Believe it or not, the hardest part of making onigiri is cooking the rice. This may come as a surprise given the impeccable shape of a rice ball, but it’s true. Onigiri is made with sushi rice, which is sticky and holds shape. If you have a rice maker you can cut the cooking process down by several steps but in this recipe you will find instructions for preparing it on the stove, just in case.
3 cups (570 g) sushi rice
2 cups (480 ml) water
1/2 lb (230 g) fresh salmon
Dried seaweed sheets (seasoned or unseasoned is fine, just make sure they’re the thin strips, not the full sushi seaweed sheets)
Furikake, if desired
Start by preparing the salmon. Choose a cut from a fresh Pacific caught fish. Atlantic salmon is almost always farmed, and the fish are often kept in pens and raised on a low nutrient feed that affects the taste (check the tail of the piece—if the salmon has been farmed, the fins will have nibbles and bite marks). For this recipe you can use a thin cut of sockeye tail.
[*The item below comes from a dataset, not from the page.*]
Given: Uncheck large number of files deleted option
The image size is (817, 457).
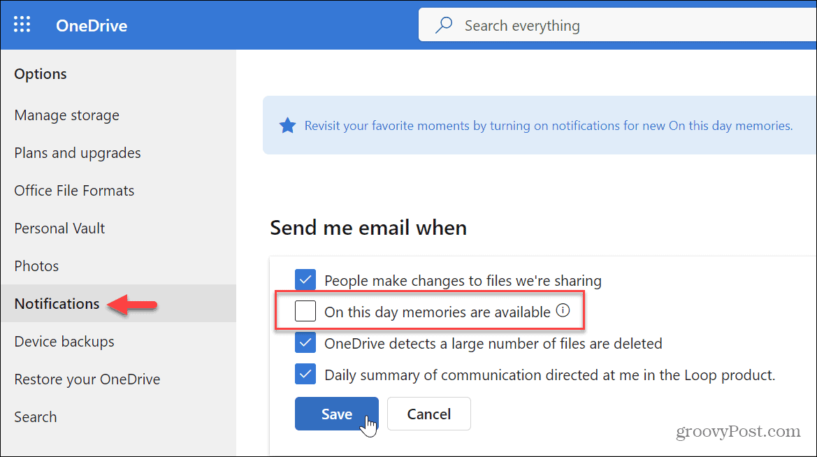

First season it with pepper and salt, then place in the oven on a bed of aluminum foil. Set the broiler to LOW, then cook for fifteen to twenty minutes, or until the salmon appears light pink and easily separates. Set aside and let it cool completely.
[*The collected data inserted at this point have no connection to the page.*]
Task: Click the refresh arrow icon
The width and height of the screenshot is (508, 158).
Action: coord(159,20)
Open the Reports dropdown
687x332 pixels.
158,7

As the salmon cools, prepare the rice. In a medium sized pot, heat water on HIGH until it begins to boil. Stir in sushi rice, then reduce the heat to MEDIUM. Cover with a well fitting lid and let the water continue to simmer, removing rice from the bottom of the pot with a wooden spoon. Once some of the water has been absorbed (about two minutes), stir and reduce the heat to LOW and return the pot lid, cooking the rice until it is light and fluffy.
Sushi rice needs to be very hot to achieve the stickiness needed for molding. Maybe not as hot as I prefer to keep it, but I’m a “better safe than sorry” type. It’s frankly disheartening to have a half warmed rice ball fall apart in your hands. I suggest preparing a water bath to cool your hands in between each rice ball. Fill your sink with water and place a salt shaker nearby. Before each ball, wet your hands in the bath, then salt them. This will diffuse the heat and prevent the rice from sticking to your hands (while also seasoning the rice).
Using a one cup dry measuring cup, scoop out a ball of hot cooked rice, and place your in your hands. Then, using quick movements and applying light pressure, roll into the rough semi-firm shape of a sphere. Use a thumb to create an indentation in the center and place a grape-sized piece of salmon inside. Close over the hole with surrounding rice then continue to pack firmly into a ball.
When fully formed into shape, attach a strip of seaweed to bottom and let cool before serving. To store your onigiri for later servings, wrap tightly in Saran Wrap. Use a seasoned seaweed strip instead of a regular one to add a little extra flavor. I like the teriyaki flavored kind. You can also roll your onigiri in furikake or sesame seeds. If using furikake, you can coat your hands with it during the rolling process so it distributes throughout the rice.
Developing an instinct for cooking perfect rice can be hard. Personally, it took me years to figure out. But if you start out with these tips you can spare yourself a lot of time and pain.
You should always place the rice in the pot once the water has already begun to boil, and never while the water is still cold. When you first put it in, the steam from the boiling water will cause it to clump and stick together. Break up the grains with a bamboo spoon before covering the pot with a lid (bamboo tends to resist stickiness better than other materials, like metal). Then check back every few minutes to stir and pull the rice up from the sides and bottom. This will allow the heat to distribute evenly and the water will boil more uniformly across the pot. As the rice absorbs more water, you can reduce the heat to prevent scorching. By the time the rice has slightly softened (about two minutes of boiling), you should be able to turn the heat down to LOW. Leave the lid on to retain the heat and the rice will continue to absorb the water until there is no more.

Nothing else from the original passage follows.